Para los griegos la respuesta era no, puesto
que el amor, tal como lo conocemos, no es más que una exaltación pasajera y
alterada de los sentidos y de la percepción, algo que suele engañarnos sobre la
realidad de las cosas. Más aún, este fenómeno muchas veces no se da en la dirección
correcta —hacia un prójimo— sino hacia otro tipo de cosas o situaciones. De
este modo la gente suele sentir amor por una animal, un objeto, una situación,
por algo imaginario y un largo etcétera. Muchos estados de locura tienen su
origen en estas desviaciones del amor humano hacia diversas obsesiones. Sin ir
muy lejos, la sociedad de mercado actual se basa en el principio de “amor al
dinero”, al margen de lo que éste pueda dar en sí (un millonario no es una
persona con muchas necesidades y que tenga que satisfacerlas a través de una
gran cantidad de dinero: es alguien que necesariamente gusta apasionadamente de
acumularlo, aunque nunca pueda llegar a gastarlo todo así él lo quiera).

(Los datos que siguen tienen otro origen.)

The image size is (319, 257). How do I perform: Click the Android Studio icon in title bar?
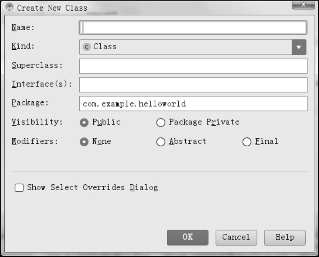point(10,8)
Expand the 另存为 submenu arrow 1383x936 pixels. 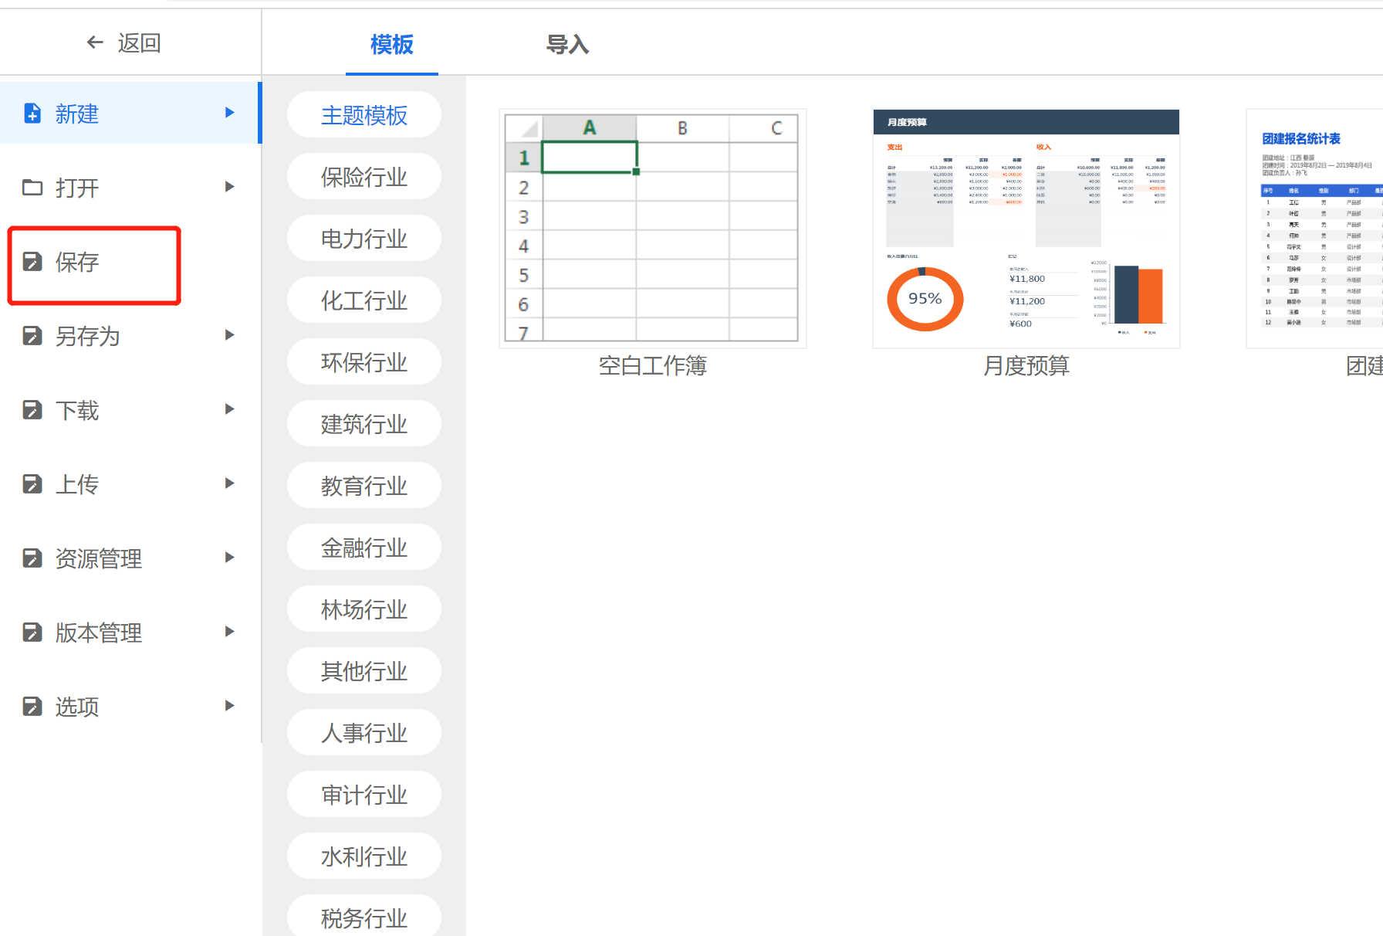[229, 335]
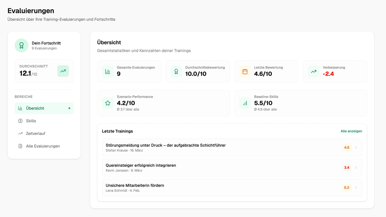386x217 pixels.
Task: Click the green trend arrow in the Durchschnitt box
Action: (x=63, y=71)
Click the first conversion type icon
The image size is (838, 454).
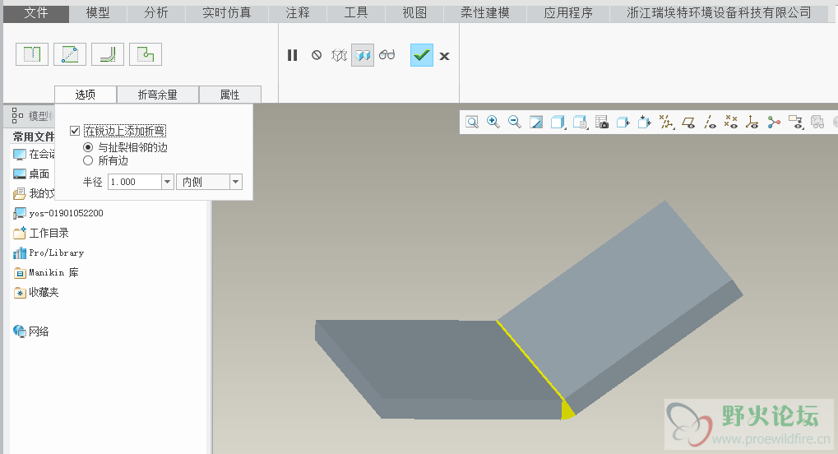(x=32, y=54)
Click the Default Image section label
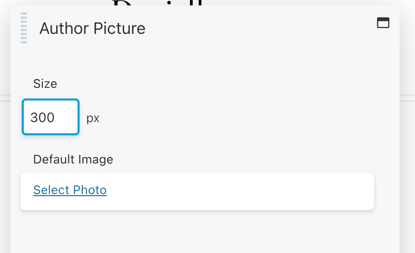The height and width of the screenshot is (253, 415). pyautogui.click(x=73, y=159)
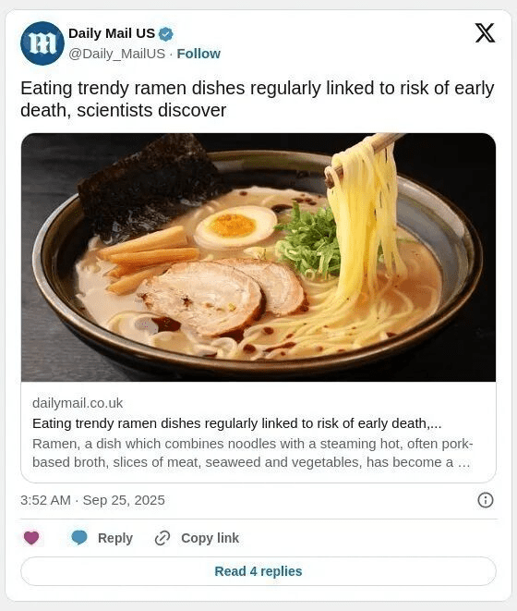Click the Reply label

(115, 538)
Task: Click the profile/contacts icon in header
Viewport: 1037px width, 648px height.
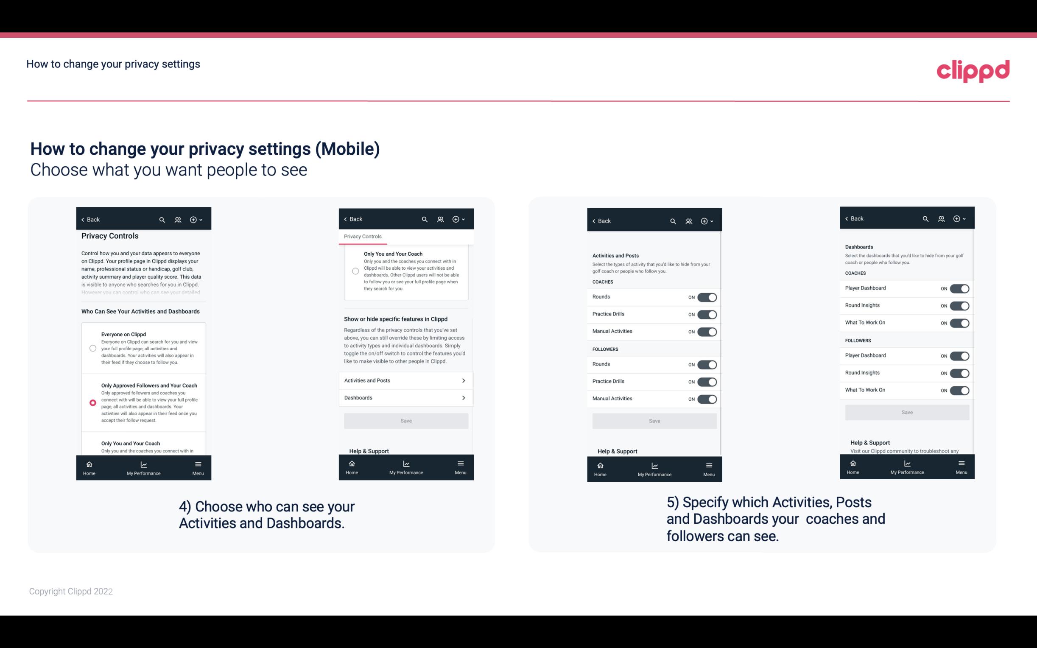Action: coord(178,220)
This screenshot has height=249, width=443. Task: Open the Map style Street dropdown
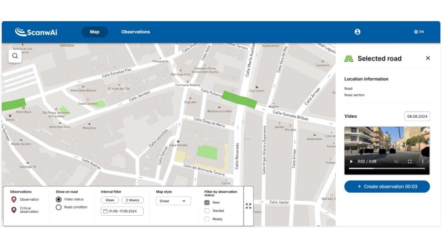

Ante esto habría que preguntarse entonces si
sería posible que se diera una “amistad” al dinero o a otra cosa. Imposible.
Ello demuestra que se puede sentir amor por algo irreal, material o infame pero
no amistad, puesto que ésta no sufre de los males que suele padecer el estado
de amor. De ello se deriva también que las relaciones humanas que se sustentan
en el amor suelen ser por naturaleza inestables, pasajeras y casi siempre
anómalas. Esa es la causa de porqué la mayoría de matrimonios que se basan en
el amor fracasan: porque han carecido del sentimiento firme y duradero que es
la amistad. Al juntarse solo por amor, sin verificar la empatía o coincidencia
natural más una historia en común, solo se ven los aspectos fantasiosos o los deseos
personales más no las realidades. Cuando el efecto pasa, como con la droga o con
el alcohol, el despertar suele ser muy triste puesto que todo no era más que una
ilusión y se tomaron decisiones importantes sin antes constatar la factibilidad
de llevarlas a una vida en común.
Conclusión
Por todo esto se podría decir que la amistad
sigue siendo una manifestación muy rara de encontrar, en verdad poco buscada o
anhelada, y muy mal entendida y más aún desprestigiada (siempre se piensa que “el
amigo” sirve solo para la diversión y el ocio, algo cuestionable en una
sociedad que valora principalmente el trabajo y la ocupación efectiva del
tiempo). También significa que lo más probable es que las relaciones de pareja
que se “llevan bien” lo sean porque, sin que ellos lo sepan, lograron
desarrollar o tener, más que amor, una verdadera amistad que los unió. Mientras
tanto, en la mayor parte de las relaciones formadas por el amor de los primeros
días, lo que existe es la fuerza de la rutina y de las circunstancias
alimentadas por la necesidad, situación en la que ya la vida en pareja no
representa algo grato sino solo un compromiso u obligación. Son convivencias
donde nunca se pensó que, para sobrellevarse, debía haber algo más que una
pasión momentánea; y siempre bajo la creencia común de que “el amor lo puede
todo”.
Entre el estado de amor y el de amistad el
segundo siempre será real y confiable pues no se corrompe ni se altera y es lo
que realmente une sinceramente a las personas. En cambio el primero siempre
será una explosión imposible de controlar y cuyas consecuencias suelen ser
desagradables cuando pasa. Por lo tanto fácil es sentir amor espontáneo por
cualquier cosa, pero difícil tener una amistad auténtica.